第324夜:乗太郎か(?)
先日の日曜日(16日)に締め切りを迎えたヤフオクに鳴子系の古品が出品されていた。ところが思いかけずこの出品を当日まで知らないでいた。終了まであと数時間の段階でこれに気付き、慌ててウォッチリストに登録してじっくりと眺めてみた。出品の解説では「戦前・高橋武蔵?」となっていたが、戦前の武蔵とは表情から受ける印象が異なり、「高亀」の他の工人のこけしを思い浮かべた。先ず思い当たったのは佐藤乗太郎。しかし乗太郎は残存数が少なく即断は出来なかった。終了までにかなりの確信を持ち、運よく入手に至った。口絵写真はその表情である。
こちらが、このこけしの全体像。大きさは4寸5分。白胴で、胴下部に鉋溝が一本入った「高亀」の小寸物によく見られる形である。頭は縦長の蕪型で、眼点の入った一側目は顔の中央で両目は鬢側に寄っている。端正な表情であり、下目が特徴的な武蔵とは雰囲気が異なる。この表情に一番近いのは佐藤乗太郎と思われたが、もう一つ決め手となったのは胴下部に描かれた土玻である。乗太郎はこの土玻を赤と緑で重ねて描くのである。このような描法は乗太郎以外には見た事がない。本作でもロクロ溝の上に緑で、その上には赤で土玻を描いている。

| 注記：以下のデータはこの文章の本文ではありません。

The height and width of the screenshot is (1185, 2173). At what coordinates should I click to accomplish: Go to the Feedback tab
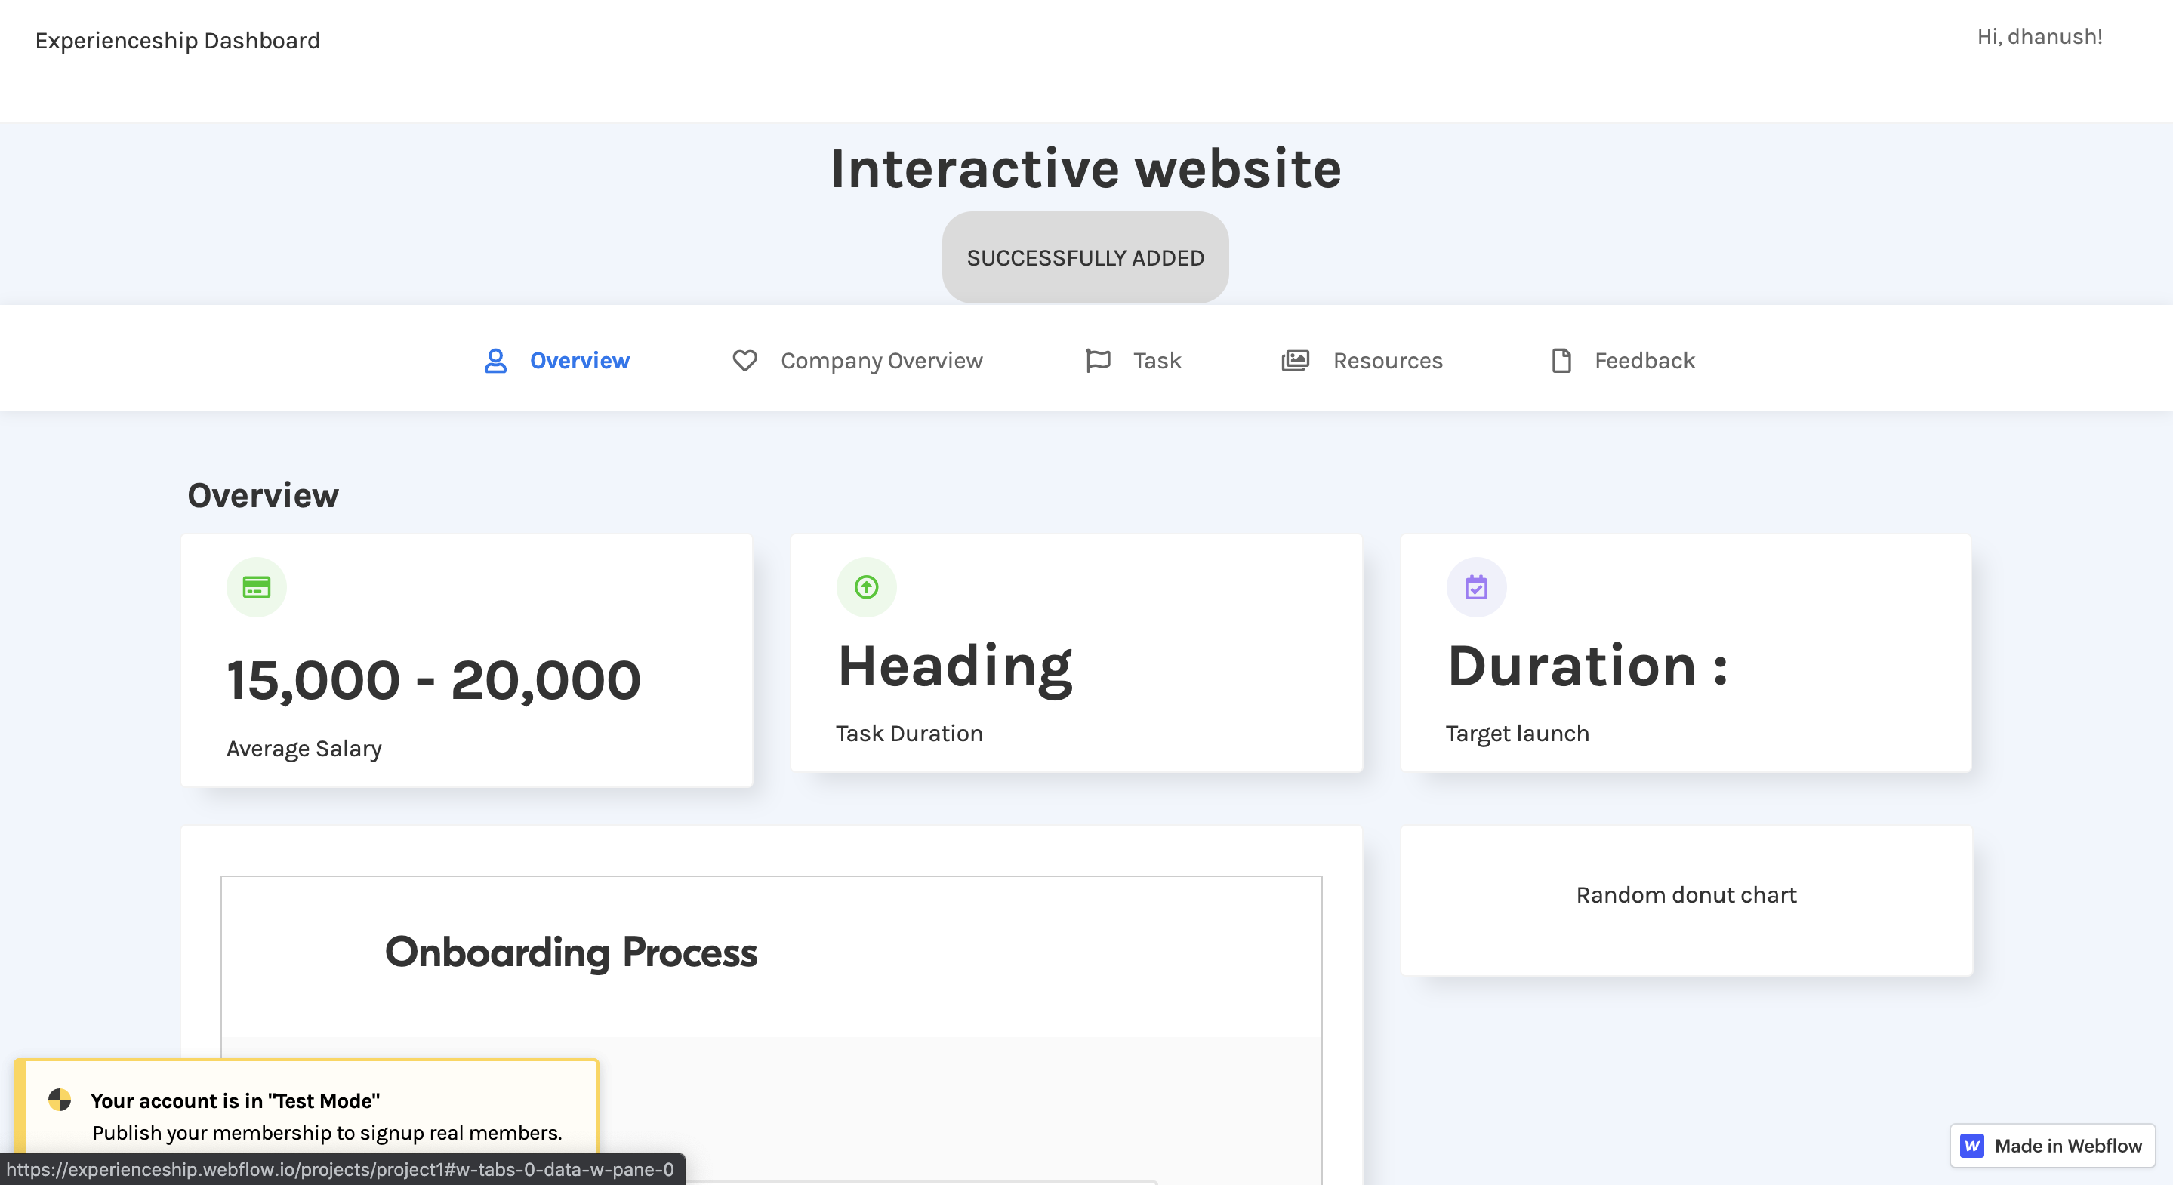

「高亀」の他の工人のこけしと比べてみた。左は正吾さんの佐竹辰吉写し(本年作、88歳)、右は戦前の武男(武蔵か)作のほぼ同型のもの。辰吉写しの原は「らっここれくしょん」か。それぞれに特徴があって楽しい小寸物である。明日(20日)に89歳を迎える正吾さん。まだまだ元気に「高亀」のこけしを作っている。89歳作のこの乗太郎写しを期待したい。